## [Problem description]
Copy out the stretch of the data from its first line through the line containing "will (351, 460).", reproducing every line exactly.

## [Material provided]

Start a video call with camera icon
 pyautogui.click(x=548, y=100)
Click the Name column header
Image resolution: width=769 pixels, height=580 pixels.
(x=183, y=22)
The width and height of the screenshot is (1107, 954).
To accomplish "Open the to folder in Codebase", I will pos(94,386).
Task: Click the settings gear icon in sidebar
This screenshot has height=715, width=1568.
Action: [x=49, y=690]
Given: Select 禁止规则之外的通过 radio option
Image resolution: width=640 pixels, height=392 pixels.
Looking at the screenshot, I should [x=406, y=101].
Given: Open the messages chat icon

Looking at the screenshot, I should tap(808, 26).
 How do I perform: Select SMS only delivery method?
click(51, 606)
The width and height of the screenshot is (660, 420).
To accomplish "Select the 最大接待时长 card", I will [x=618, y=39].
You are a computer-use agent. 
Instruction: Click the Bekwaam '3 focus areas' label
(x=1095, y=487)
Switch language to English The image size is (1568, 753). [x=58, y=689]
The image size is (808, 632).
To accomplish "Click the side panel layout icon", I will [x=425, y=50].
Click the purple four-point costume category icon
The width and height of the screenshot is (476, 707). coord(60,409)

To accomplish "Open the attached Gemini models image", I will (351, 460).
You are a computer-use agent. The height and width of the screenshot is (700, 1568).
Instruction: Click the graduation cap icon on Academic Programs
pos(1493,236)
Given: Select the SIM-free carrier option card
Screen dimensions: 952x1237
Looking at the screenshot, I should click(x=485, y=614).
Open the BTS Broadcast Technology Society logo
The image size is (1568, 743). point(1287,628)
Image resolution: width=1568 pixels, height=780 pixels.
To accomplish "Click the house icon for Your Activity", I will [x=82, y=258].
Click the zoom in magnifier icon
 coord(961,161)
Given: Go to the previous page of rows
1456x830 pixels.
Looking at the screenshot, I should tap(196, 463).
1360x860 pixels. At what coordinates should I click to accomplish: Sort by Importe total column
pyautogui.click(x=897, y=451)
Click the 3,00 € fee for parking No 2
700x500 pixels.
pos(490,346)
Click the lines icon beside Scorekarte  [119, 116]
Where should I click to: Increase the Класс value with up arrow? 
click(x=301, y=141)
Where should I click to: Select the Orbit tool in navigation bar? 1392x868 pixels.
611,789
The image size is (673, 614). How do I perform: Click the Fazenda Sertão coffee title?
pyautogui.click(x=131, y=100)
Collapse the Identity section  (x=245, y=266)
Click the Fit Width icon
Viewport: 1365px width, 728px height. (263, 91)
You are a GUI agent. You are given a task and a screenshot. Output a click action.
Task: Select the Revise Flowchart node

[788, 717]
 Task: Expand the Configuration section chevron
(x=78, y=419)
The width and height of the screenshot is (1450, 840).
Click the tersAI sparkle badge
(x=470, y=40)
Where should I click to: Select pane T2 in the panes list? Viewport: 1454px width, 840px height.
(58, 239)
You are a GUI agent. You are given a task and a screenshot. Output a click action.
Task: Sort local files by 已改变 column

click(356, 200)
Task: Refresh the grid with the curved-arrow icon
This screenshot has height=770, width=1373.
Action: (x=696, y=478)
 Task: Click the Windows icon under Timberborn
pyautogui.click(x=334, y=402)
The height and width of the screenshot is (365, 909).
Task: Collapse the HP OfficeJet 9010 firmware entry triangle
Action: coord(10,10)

## [Output below]
Start a video call with camera icon
 pyautogui.click(x=548, y=100)
Click the Name column header
Image resolution: width=769 pixels, height=580 pixels.
(x=183, y=22)
The width and height of the screenshot is (1107, 954).
To accomplish "Open the to folder in Codebase", I will pos(94,386).
Task: Click the settings gear icon in sidebar
This screenshot has height=715, width=1568.
Action: [x=49, y=690]
Given: Select 禁止规则之外的通过 radio option
Image resolution: width=640 pixels, height=392 pixels.
Looking at the screenshot, I should [x=406, y=101].
Given: Open the messages chat icon

Looking at the screenshot, I should tap(808, 26).
 How do I perform: Select SMS only delivery method?
click(51, 606)
The width and height of the screenshot is (660, 420).
To accomplish "Select the 最大接待时长 card", I will [x=618, y=39].
You are a computer-use agent. 
Instruction: Click the Bekwaam '3 focus areas' label
(x=1095, y=487)
Switch language to English The image size is (1568, 753). [x=58, y=689]
The image size is (808, 632).
To accomplish "Click the side panel layout icon", I will [x=425, y=50].
Click the purple four-point costume category icon
The width and height of the screenshot is (476, 707). coord(60,409)

To accomplish "Open the attached Gemini models image", I will (351, 460).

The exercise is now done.